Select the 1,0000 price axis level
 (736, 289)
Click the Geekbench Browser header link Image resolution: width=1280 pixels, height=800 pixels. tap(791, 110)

####

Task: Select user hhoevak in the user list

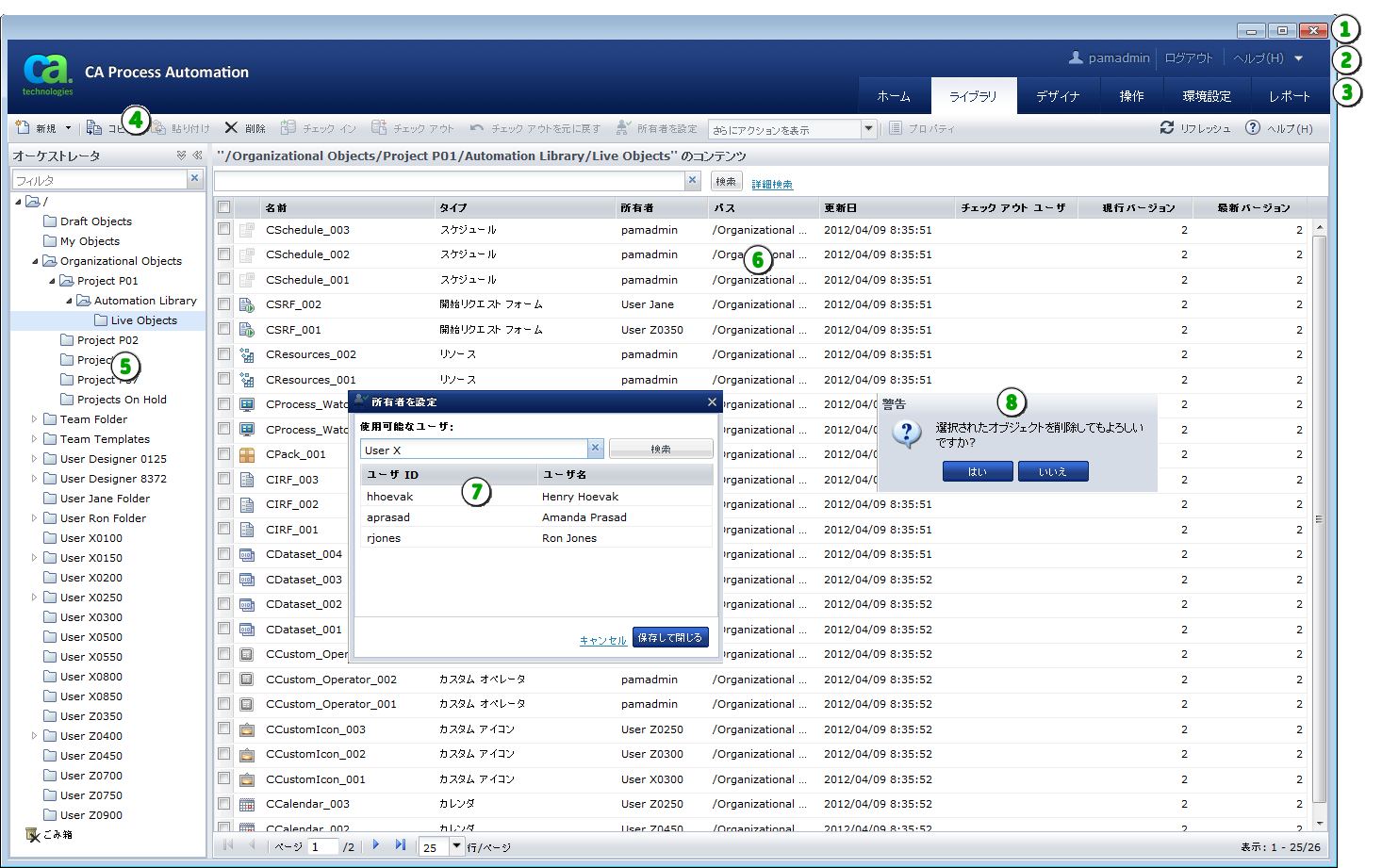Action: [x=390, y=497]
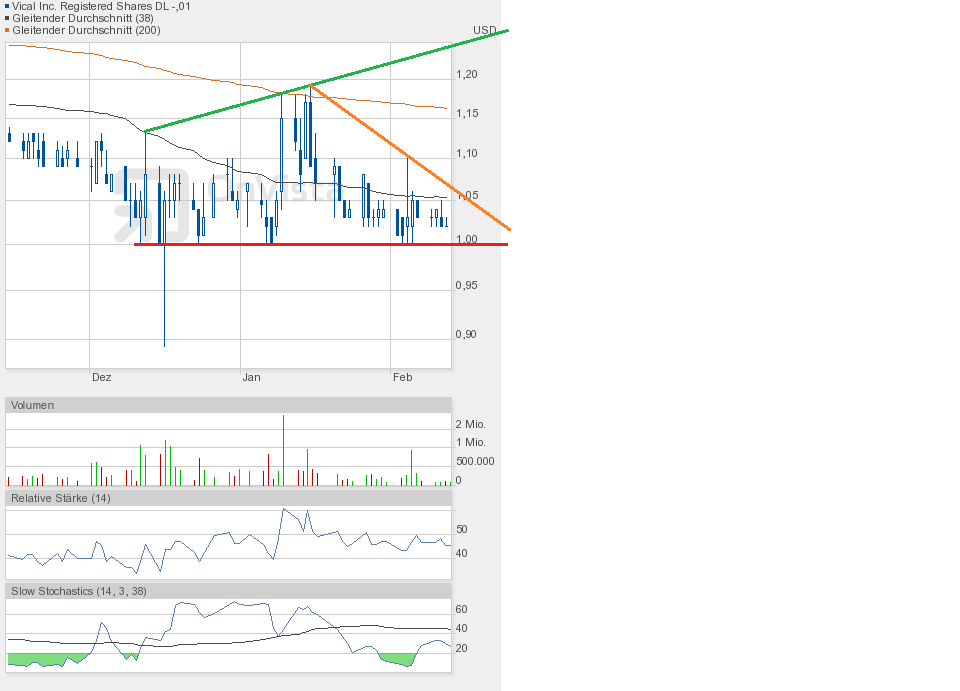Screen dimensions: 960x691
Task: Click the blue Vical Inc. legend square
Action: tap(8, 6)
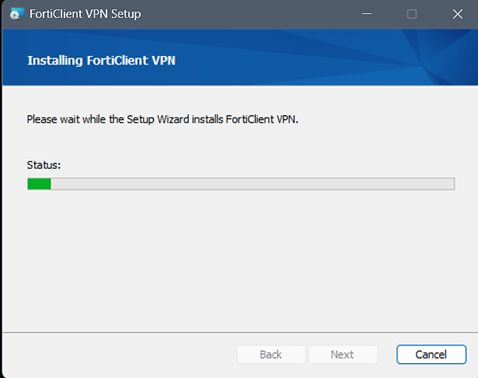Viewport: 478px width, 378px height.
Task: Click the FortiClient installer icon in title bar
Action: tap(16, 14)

####

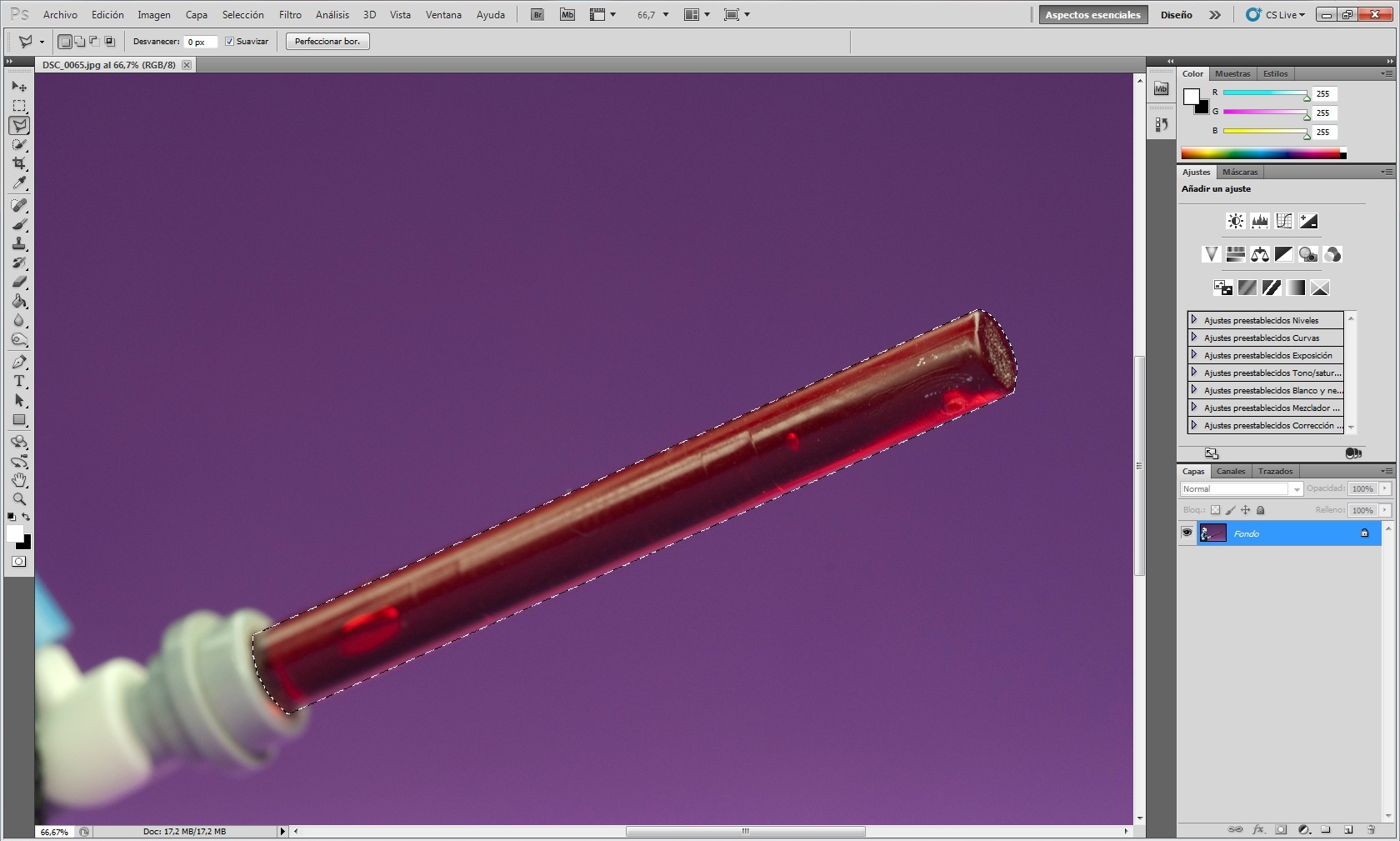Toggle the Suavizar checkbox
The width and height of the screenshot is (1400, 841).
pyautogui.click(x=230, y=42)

####

Rewrite only the lines in the stretch from the one containing "Select the 1,0000 price axis level" through the one containing "Click the Geekbench", replacing "price axis" with "value axis" and changing nothing else.

Select the 1,0000 value axis level
 (736, 289)
Click the Geekbench Browser header link Image resolution: width=1280 pixels, height=800 pixels. tap(791, 110)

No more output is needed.